Excerpt:
Following a heavenly night on the anchor in flat calm conditions, we moved out early to our sea bass honey hole and waited for daylight. Daylight came along with a fifty pound white sea bass one of two we landed yesterday. Once again we enjoyed a beautiful morning of coastal yellowtail action picking off a couple of thirty to forty pound halibut as well. On that note I have to add that the quality of the sea bass and halibut that came out of the RSW tanks last trip was absolutely stunning. The halibut actually appeared to still be alive while the sea bass retained those beautiful purple hues around the neck, head, and collar. I am certain that the quality of the meat matched the outside appearance being the finest quality fish those fortunate anglers ever enjoyed. Of course such standards are not unique to those species in the RSW tanks, I just had to mention it as we have not returned with halibut or white sea bass in the fresh tanks prior to the last two voyages.
Following our morning of coastal glory, it was time to face the music returning to the offshore pursuit of albacore and yellowfin while heading up the line. There were some hard earned miles throughout the afternoon but by nightfall mother nature began to give us a break and our ride greatly improved. Tomorrow afternoon and our final day will be dedicated to offshore/albacore action in what we hope will be good conditions.
Just what the doctor ordered today; flat calm weather and epic action on quality yellowtail. Suffice to say we are feeling mighty thankful for our good fortune. Our day on the baja coast began slowly with a couple of exotics and little sign of fish, but as the day progressed into afternoon things began shaping up and it appeared that we were going to catch some fish. The highlight of the day was an evening show of quality yellowtail that all rose to the surface chasing sardines and small mackerel completely surrounding Royal Star. The surface action was outrageous with twenty five pound yellows hammering anything thrown within yards of the boat while thousands of their buddies churned the surface to a froth for hundreds of yards. It was a classic long range scene with every angler carrying a rod tied into a brawling yellowtail and the rugged baja coast providing a beautiful scenic backdrop. With such a fantastic day of fishing under our belts, we opted to shutdown for the night enjoying the peace of a tranquil anchorage before looking for exotics again in the morning.

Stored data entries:

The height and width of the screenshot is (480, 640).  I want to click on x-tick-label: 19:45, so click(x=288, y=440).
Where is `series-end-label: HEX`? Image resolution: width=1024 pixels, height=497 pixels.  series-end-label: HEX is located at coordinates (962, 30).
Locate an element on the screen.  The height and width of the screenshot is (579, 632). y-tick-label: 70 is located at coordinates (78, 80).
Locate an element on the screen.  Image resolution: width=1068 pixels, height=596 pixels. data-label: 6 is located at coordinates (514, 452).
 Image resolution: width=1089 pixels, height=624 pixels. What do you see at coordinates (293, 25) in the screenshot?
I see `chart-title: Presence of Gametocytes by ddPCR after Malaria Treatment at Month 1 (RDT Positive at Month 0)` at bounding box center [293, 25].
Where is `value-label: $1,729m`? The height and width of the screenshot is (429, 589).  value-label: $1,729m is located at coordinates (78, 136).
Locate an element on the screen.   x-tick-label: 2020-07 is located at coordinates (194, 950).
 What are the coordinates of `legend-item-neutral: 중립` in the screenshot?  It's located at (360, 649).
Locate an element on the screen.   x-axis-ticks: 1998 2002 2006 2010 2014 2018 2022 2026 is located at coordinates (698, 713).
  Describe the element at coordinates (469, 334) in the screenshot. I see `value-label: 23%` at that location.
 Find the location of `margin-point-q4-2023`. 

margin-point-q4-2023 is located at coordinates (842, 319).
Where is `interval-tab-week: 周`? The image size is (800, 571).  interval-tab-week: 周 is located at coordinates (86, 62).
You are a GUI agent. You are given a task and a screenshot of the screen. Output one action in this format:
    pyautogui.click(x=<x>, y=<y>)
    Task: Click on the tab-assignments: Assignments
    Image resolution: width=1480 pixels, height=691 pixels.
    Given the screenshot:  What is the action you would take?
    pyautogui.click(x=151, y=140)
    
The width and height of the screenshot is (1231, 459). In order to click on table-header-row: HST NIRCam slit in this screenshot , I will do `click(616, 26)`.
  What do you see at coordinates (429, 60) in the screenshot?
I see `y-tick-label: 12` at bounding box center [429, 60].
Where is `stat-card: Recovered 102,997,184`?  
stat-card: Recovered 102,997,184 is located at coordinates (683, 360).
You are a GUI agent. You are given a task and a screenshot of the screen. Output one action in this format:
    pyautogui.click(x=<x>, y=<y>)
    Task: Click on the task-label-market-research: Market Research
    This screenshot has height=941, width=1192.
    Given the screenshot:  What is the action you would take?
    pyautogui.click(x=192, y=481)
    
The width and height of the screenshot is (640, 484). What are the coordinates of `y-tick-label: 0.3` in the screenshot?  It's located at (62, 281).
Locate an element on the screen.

Tasks to carry out:
1. According to the fishing report, how much did the white sea bass that arrived with daylight weigh?
2. From the stored data entries, print everything from the line containing "coordinates (78, 80)." down to the line containing "coordinates (86, 62).", both of those lines included.
The fishing report and the entries have nothing to do with each other.

Solutions to the tasks:
1. It weighed fifty pounds.

2.
Locate an element on the screen.  The height and width of the screenshot is (579, 632). y-tick-label: 70 is located at coordinates (78, 80).
Locate an element on the screen.  Image resolution: width=1068 pixels, height=596 pixels. data-label: 6 is located at coordinates (514, 452).
 Image resolution: width=1089 pixels, height=624 pixels. What do you see at coordinates (293, 25) in the screenshot?
I see `chart-title: Presence of Gametocytes by ddPCR after Malaria Treatment at Month 1 (RDT Positive at Month 0)` at bounding box center [293, 25].
Where is `value-label: $1,729m`? The height and width of the screenshot is (429, 589).  value-label: $1,729m is located at coordinates (78, 136).
Locate an element on the screen.   x-tick-label: 2020-07 is located at coordinates (194, 950).
 What are the coordinates of `legend-item-neutral: 중립` in the screenshot?  It's located at (360, 649).
Locate an element on the screen.   x-axis-ticks: 1998 2002 2006 2010 2014 2018 2022 2026 is located at coordinates (698, 713).
  Describe the element at coordinates (469, 334) in the screenshot. I see `value-label: 23%` at that location.
 Find the location of `margin-point-q4-2023`. 

margin-point-q4-2023 is located at coordinates (842, 319).
Where is `interval-tab-week: 周`? The image size is (800, 571).  interval-tab-week: 周 is located at coordinates (86, 62).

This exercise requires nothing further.